- **WHAT YOU ARE ASKED TO DO**
Could you write out every one of the records below word for word, leaving nothing out and changing nothing?

- **DATASET ENTRIES**
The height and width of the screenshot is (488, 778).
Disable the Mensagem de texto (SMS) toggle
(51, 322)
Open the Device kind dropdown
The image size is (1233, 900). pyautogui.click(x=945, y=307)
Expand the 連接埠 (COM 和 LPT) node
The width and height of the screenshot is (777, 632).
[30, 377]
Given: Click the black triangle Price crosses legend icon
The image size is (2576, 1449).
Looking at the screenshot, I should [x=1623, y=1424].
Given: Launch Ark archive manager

- **FULL SOLUTION**
The height and width of the screenshot is (488, 778).
Disable the Mensagem de texto (SMS) toggle
(51, 322)
Open the Device kind dropdown
The image size is (1233, 900). pyautogui.click(x=945, y=307)
Expand the 連接埠 (COM 和 LPT) node
The width and height of the screenshot is (777, 632).
[30, 377]
Given: Click the black triangle Price crosses legend icon
The image size is (2576, 1449).
Looking at the screenshot, I should [x=1623, y=1424].
Given: Launch Ark archive manager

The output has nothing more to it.